Visualizing Intermediate Representations

You can also look again at the intermediate representations. You will notice that the output at the last convolution layer is even more abstract because it contains fewer pixels than before.

%matplotlib inline

import matplotlib.pyplot as plt
import numpy as np
import random
from tensorflow.keras.utils import img_to_array, load_img

# Define a new Model that will take an image as input, and will output
# intermediate representations for all layers in the previous model after
# the first.
successive_outputs = [layer.output for layer in model.layers[1:]]
visualization_model = tf.keras.models.Model(inputs = model.input, outputs = successive_outputs)

# Prepare a random input image from the training set.
horse_img_files = [os.path.join(train_horse_dir, f) for f in train_horse_names]
human_img_files = [os.path.join(train_human_dir, f) for f in train_human_names]
img_path = random.choice(horse_img_files + human_img_files)
img = load_img(img_path, target_size=(150, 150))  # this is a PIL image
x = img_to_array(img)  # Numpy array with shape (150, 150, 3)
x = x.reshape((1,) + x.shape)  # Numpy array with shape (1, 150, 150, 3)

# Scale by 1/255
x /= 255

# Run the image through the network, thus obtaining all
# intermediate representations for this image.
successive_feature_maps = visualization_model.predict(x)

# These are the names of the layers, so you can have them as part of the plot
layer_names = [layer.name for layer in model.layers[1:]]

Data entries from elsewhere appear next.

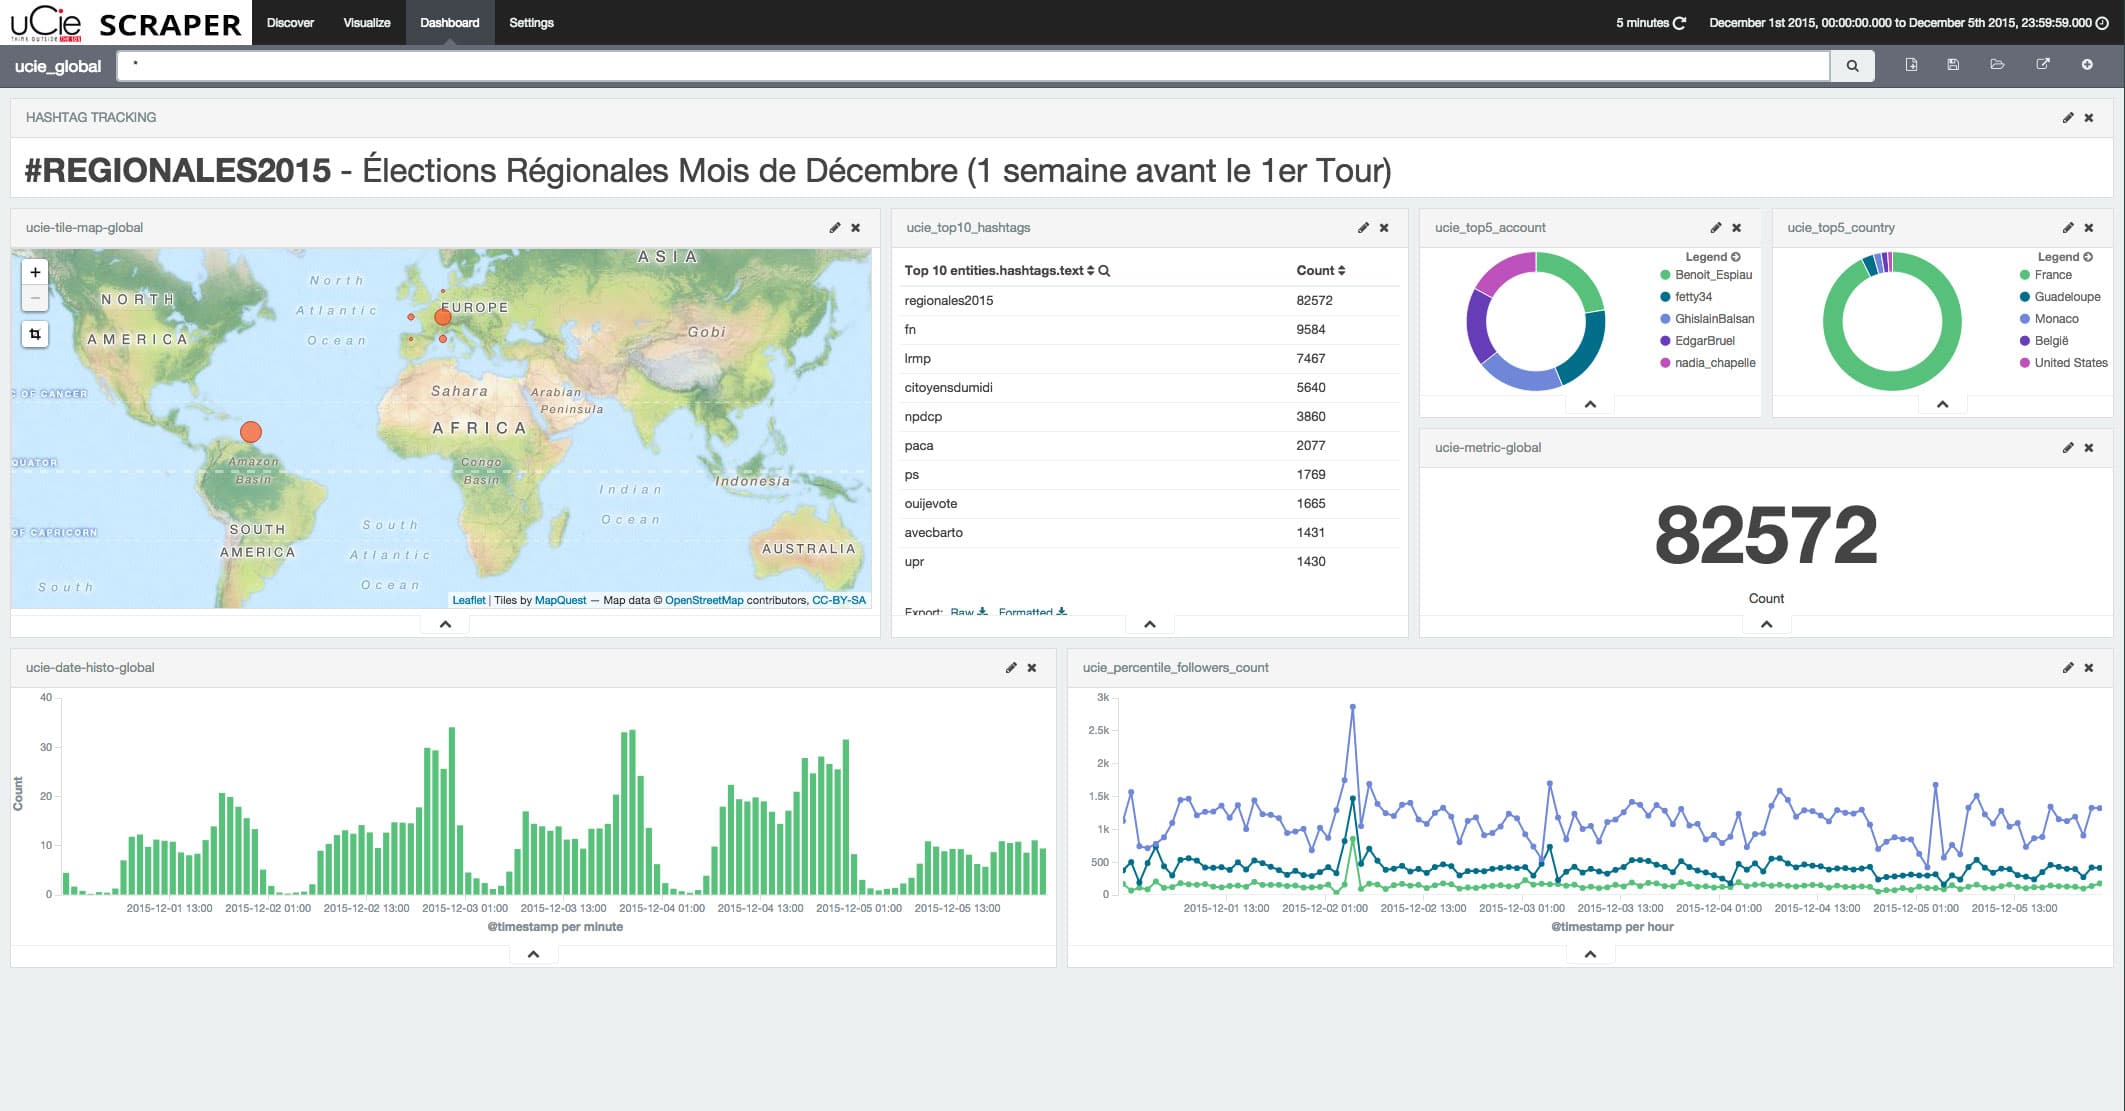Toggle the ucie_top5_country legend arrow
The width and height of the screenshot is (2125, 1111).
2088,257
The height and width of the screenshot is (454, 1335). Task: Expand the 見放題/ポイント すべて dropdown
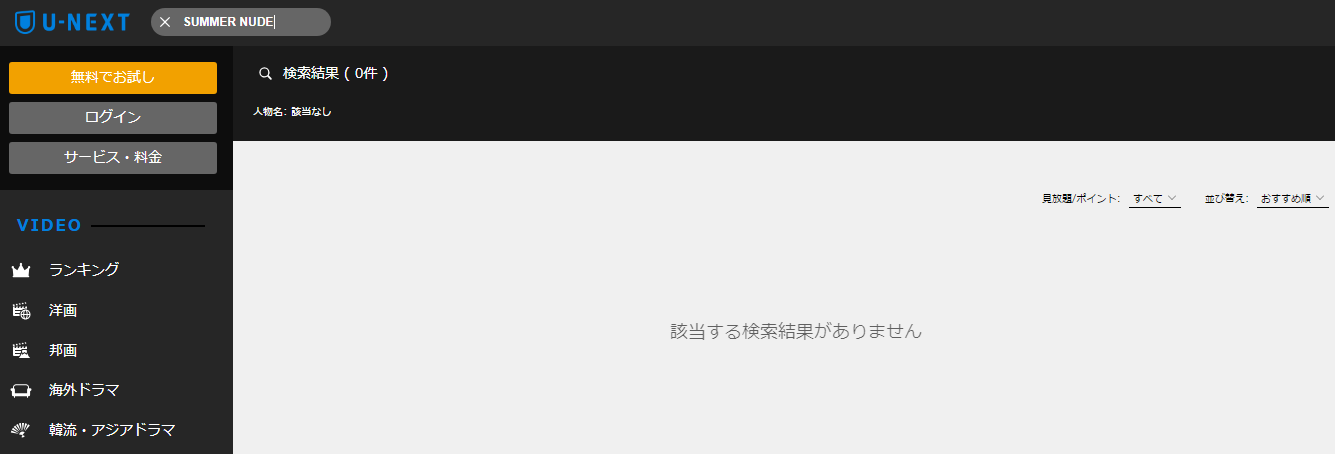coord(1155,198)
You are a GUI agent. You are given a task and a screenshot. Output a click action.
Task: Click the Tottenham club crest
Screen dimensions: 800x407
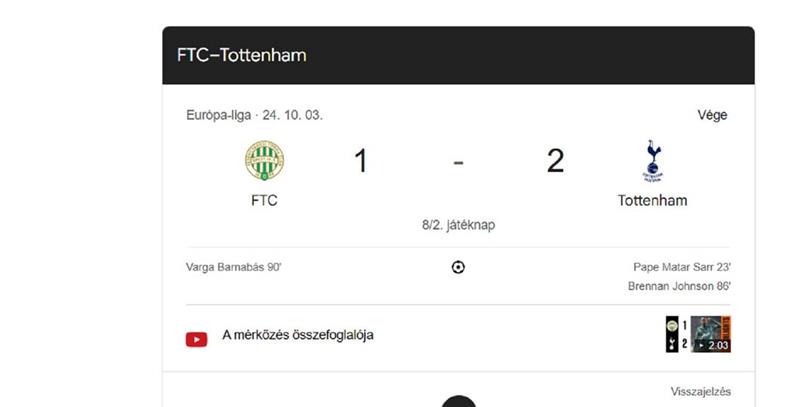(x=653, y=161)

# Display the representations
for layer_name, feature_map in zip(layer_names, successive_feature_maps):
  if len(feature_map.shape) == 4:

    # Just do this for the conv / maxpool layers, not the fully-connected layers
    n_features = feature_map.shape[-1]  # number of features in feature map

    # The feature map has shape (1, size, size, n_features)
    size = feature_map.shape[1]
    
    # Tile the images in this matrix
    display_grid = np.zeros((size, size * n_features))
    for i in range(n_features):
      x = feature_map[0, :, :, i]
      x -= x.mean()
      x /= x.std()
      x *= 64
      x += 128
      x = np.clip(x, 0, 255).astype('uint8')
    
      # Tile each filter into this big horizontal grid
      display_grid[:, i * size : (i + 1) * size] = x
    
    # Display the grid
    scale = 20. / n_features
    plt.figure(figsize=(scale * n_features, scale))
    plt.title(layer_name)
    plt.grid(False)
    plt.imshow(display_grid, aspect='auto', cmap='viridis')

Clean Up

Please run the following cell to terminate the kernel and free memory resources:

import os, signal
os.kill(os.getpid(), signal.SIGKILL)

Wrap Up

In this lab, you saw how compacting images affected your previous model. This is one technique to keep in mind especially when you are still in the exploratory phase of your own projects. You can see if a smaller model behaves just as well as a large model so you can have faster training. You also saw how easy it is to customize your images for this adjustment in size by simply changing a parameter in the ImageDataGenerator class.